Car crash kills principal, storytelling doctor passes, veteran honored
– 10 YEARS AGO – ‘Investigation into cause of N.M. 68 fatal crash underway’
By Chandra Johnson Dec. 4, 2008
Chandra Johnson focused this accident story on David Weaver, the Taos Police Department’s crash reconstructionist. (Weaver later served as Taos police chief from 2013 to 2016.)
That’s because this crash was unusual in both its complexity and its heart-wrenching tragedy: Six cars piled up at Pilar on State Road 68. The crash killed beloved former Ranchos Elementary principal Robert Benavidez, 58, and his three-year-old grandson Angelo, sent 10 others to the hospital, left three cars in flames at the side of the road and created a police investigation that lasted 16 hours at the scene.
One witness to the accident, Leslie Gomez of Taos said, “The only thing I remember is that it looked like a pinwheel. There was no place for those cars to go.”
At the time of Johnson’s report, not many details were known as to what went wrong although Weaver told her, “Due to two vehicles trying to pass, a chain-reaction collision occurred.” Alcohol was not a factor, he said.
Johnson then went on to explain the detailed job of the reconstructionist at the scene and for weeks after such a collision. As she put it, “To be a good reconstructionist, Weaver must be part patrolman, part physicist.”
At the scene he must identify, measure and photograph every mark at the scene. “Skid marks are especially revealing once Weaver has calculated the friction level of the roadway with a special scale,” she explained. “From there Weaver will do an inspection of each vehicle involved, taking paint transfers and measurements that help him discover the direction vehicles were struck and how fast the vehicle was likely going.”
For the mathematicians, here’s an intriguing fact Weaver shared: “A minimum speed for a vehicle accident is calculated as the square root of the length of the skid mark multiplied by other factors, (such as) friction level of the road and the number of wheels that locked up before impact.”
The take-away: Don’t try to pass on Pilar hill.
– 25 YEARS AGO – ‘Dr. Hawley says, ‘The end.’
By Kathy Córdova Dec. 2 1993
Dr. Robert L. Hawley’s obituary ran this week. He was chief pathologist at Holy Cross Hospital, but apparently most Taoseños had known him as a storyteller since 1975 when he and his family moved here from Kansas City, Missouri.
He authored “13 Tales from Taos” in collaboration with his children, Sylvia and Richard. He told his stories at the Harwood Children’s Library and the Taos Herb Shop for 18 years before the library was opened.
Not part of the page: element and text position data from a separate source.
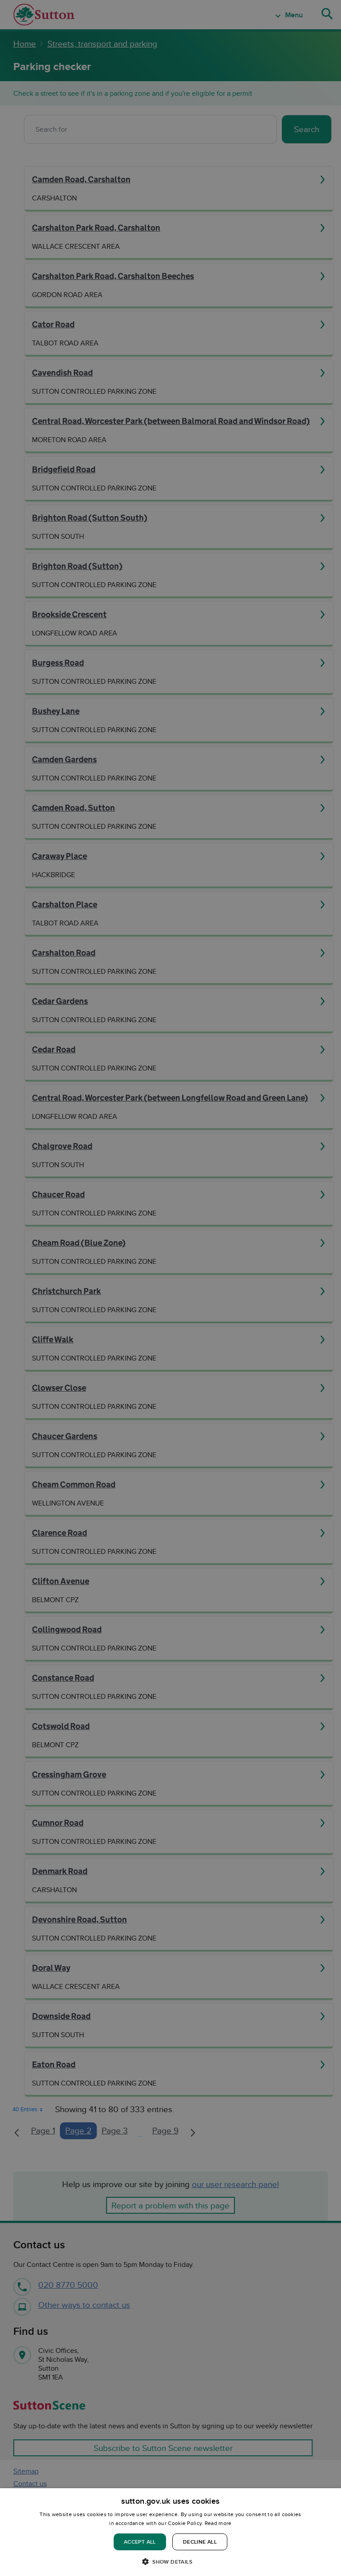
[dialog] (170, 2532)
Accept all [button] (140, 2541)
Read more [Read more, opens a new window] (218, 2523)
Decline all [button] (200, 2541)
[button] (170, 2561)
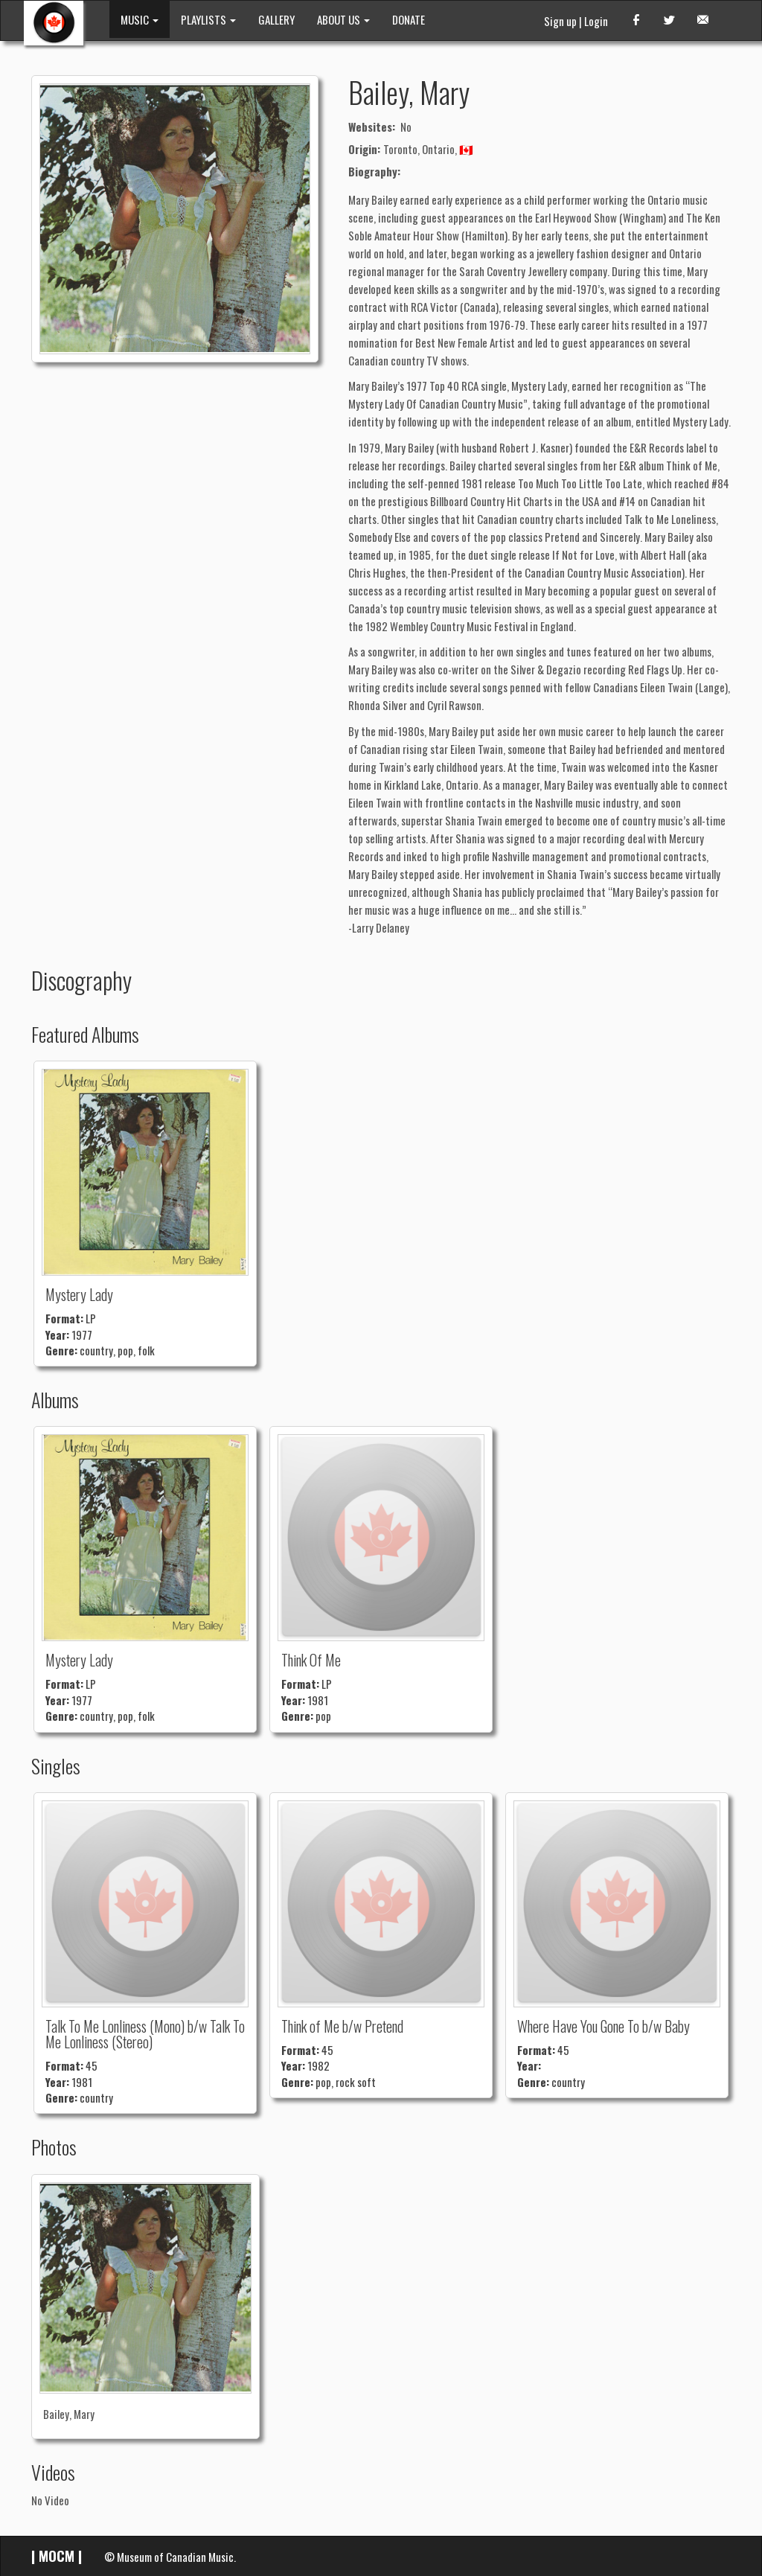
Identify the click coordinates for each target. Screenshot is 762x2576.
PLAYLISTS (208, 19)
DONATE (408, 19)
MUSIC (140, 19)
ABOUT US (343, 19)
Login (596, 21)
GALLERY (276, 19)
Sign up (560, 21)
His stories included his originals and classic tales that he gave his own touch. He also lectured adults on thematic storytelling at the Harwood Library.
He was an auxiliary member of the Hermanos Penitentes de Nuestro Padre Jesus Nazareno of San Francisco de Asis Church in Ranchos de Taos and walked the 100-mile pilgrimage for vocations for 25 years.
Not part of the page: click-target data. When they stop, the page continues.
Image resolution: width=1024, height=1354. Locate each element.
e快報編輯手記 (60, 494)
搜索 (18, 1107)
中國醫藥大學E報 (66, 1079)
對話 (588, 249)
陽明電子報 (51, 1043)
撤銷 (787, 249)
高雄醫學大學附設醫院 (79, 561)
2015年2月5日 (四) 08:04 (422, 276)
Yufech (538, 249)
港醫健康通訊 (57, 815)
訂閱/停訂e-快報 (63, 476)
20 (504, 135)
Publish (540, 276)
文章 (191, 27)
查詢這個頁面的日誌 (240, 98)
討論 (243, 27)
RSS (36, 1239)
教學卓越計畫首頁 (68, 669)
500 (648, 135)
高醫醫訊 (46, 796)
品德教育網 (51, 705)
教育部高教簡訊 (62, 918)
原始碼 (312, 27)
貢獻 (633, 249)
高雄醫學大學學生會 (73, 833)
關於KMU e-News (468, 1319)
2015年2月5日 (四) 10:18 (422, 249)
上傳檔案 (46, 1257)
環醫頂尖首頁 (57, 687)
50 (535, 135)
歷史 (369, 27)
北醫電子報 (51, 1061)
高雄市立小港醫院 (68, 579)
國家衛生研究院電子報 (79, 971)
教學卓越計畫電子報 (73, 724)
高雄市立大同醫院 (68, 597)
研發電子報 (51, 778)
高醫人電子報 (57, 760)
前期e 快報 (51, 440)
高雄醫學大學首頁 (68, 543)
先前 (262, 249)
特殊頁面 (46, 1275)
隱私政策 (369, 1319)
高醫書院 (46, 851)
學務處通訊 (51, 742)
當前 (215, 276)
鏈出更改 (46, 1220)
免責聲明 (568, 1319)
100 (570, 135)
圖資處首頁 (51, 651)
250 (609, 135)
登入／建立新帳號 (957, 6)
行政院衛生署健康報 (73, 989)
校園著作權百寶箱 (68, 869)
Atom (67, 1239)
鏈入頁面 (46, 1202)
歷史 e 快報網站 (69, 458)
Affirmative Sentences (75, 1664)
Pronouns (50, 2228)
Born in Cincinnati, Ohio he went to college in Hawaii, medical school at George Washington University in Washington, D.C., and at the University of Colorado. He worked in and taught medicine at health care facilities
in Colorado and Kansas City and was a clinical professor at University of New Mexico Medical School in Albuquerque. He worked part-time at Holy Cross until his death.
Storytelling is still a lively tradition in Taos, celebrated every year at the Taos Storytelling Festival sponsored by SOMOS.
– 50 YEARS AGO – ‘Bronze Star for soldier’ Staff report
Nov. 28, 1968
It was to be only PFC John Paul Mondragon’s first Bronze Star when it was
announced in The Taos News this week. He went on to earn two more Bronze Stars plus the Purple Heart before he came home from the Vietnam War.
A member of Taos Pueblo, Mondragon had been in Vietnam for less than two months when he dragged two wounded soldiers to safety while under fire. He was serving as part of the Army’s Company A, 1st Battalion, 5th Infantry when his unit came under “intense” enemy attack.
He left his bunker and went to the perimeter to “engage “with the enemy. It was then that he saw the wounded soldiers. The award stated, “He continued in this manner until he saw two wounded men lying in an exposed area. With complete disregard for his own safety, he exposed himself to devastating enemy fire as he ran to the men, administered first aid and evacuated them to safety.”
Mondragon was in Vietnam nine months after the surprise Tet Offensive when North Vietnam surprised the South Vietnamese and their American allies by launching a surprise and widely coordinated attack during Vietnamese New Year Jan. 31, a time when the south was expecting a cease fire. That campaign kicked off some of the most ferocious and deadly fighting of the controversial war and in part spurred President Lyndon Johnson to announce he would not run for a second term in March 1968.
Back home, Mondragon later became part of Taos Pueblo’s Blue Lake Commemoration Color Guard only months before his death in September 2010.